- [To be done]:
1. Please reproduce the bass spawning thread word for word from "## Be one with" to "better way to go?".
2. Decide whether each statement agrees with the bass spawning thread below. Answer yes or no for each, and quote the words of the thread that settle it.
(a) The buddy caught the fish using a wooly bugger on a fly rod.
(b) dKilla's 6lb LM was about ten feet off the bank.
(c) dKilla says spawning fish are in eating mode.

[START Given text]

# Best Technique For Spawning?



## Be one with the fish! (May 21, 2006)

What is the best technique to catch those stubborn spawning bass? I spent a good half hour on 2 bass spawning throwing 2 different colored senkos,2 different color and sized tubes,lizards and swimbaits. But my buddy comes over with a wooly bugger on a fly rod and gets them in 5 minutes. I'm assuming finesse is the better way to go?


----------



## dKilla (May 1, 2007)

Keep you lure in the strike zone for as long as possible...in this case that means within a foot or two of the bed. These fish are not in eating mode so you basically will have to annoy them until the strike basically out of anger or defense of the bed. 

If I had to guess I'd say that the fly guy was able to keep his streamer right on top of the fish for quite sometime. 

I pulled a 6lb LM off of a bed one time when I was a kid. She was only about 3 feet off the bank. I stood there with the tiniest rattle trap I had and just shook it in her face for 25 mins until she got ticked off enough to strike. 

Honestly tho....it's best to leave these fish alone. With all the fishing pressure around here we should do what we can to keep from disturbing fish on beds. Sounds crazy but this is one of those instances where the less we catch now, the more we'll catch later.


----------



## young-gun21 (Mar 14, 2006)

I use this tactic when fishing with soft plastic...

[END Given text]
[START Data block]

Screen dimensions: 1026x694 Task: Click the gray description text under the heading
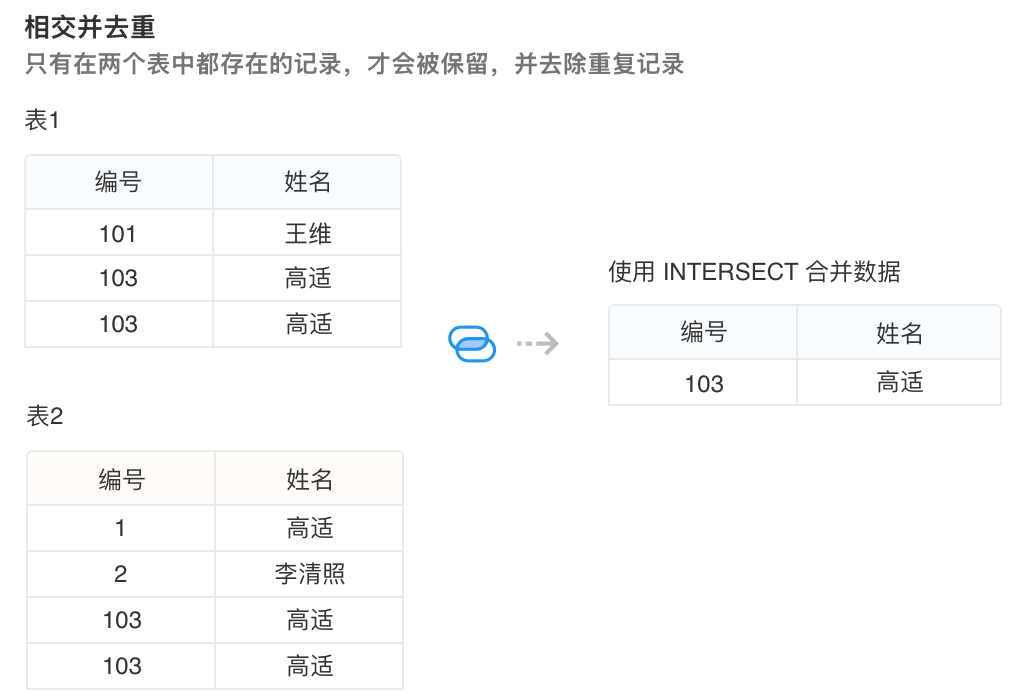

[END Data block]

- [Outputs by task]:
1.
## Be one with the fish! (May 21, 2006)

What is the best technique to catch those stubborn spawning bass? I spent a good half hour on 2 bass spawning throwing 2 different colored senkos,2 different color and sized tubes,lizards and swimbaits. But my buddy comes over with a wooly bugger on a fly rod and gets them in 5 minutes. I'm assuming finesse is the better way to go?

2.
(a) Yes: "my buddy comes over with a wooly bugger on a fly rod and gets them in 5 minutes"
(b) No: "She was only about 3 feet off the bank."
(c) No: "These fish are not in eating mode"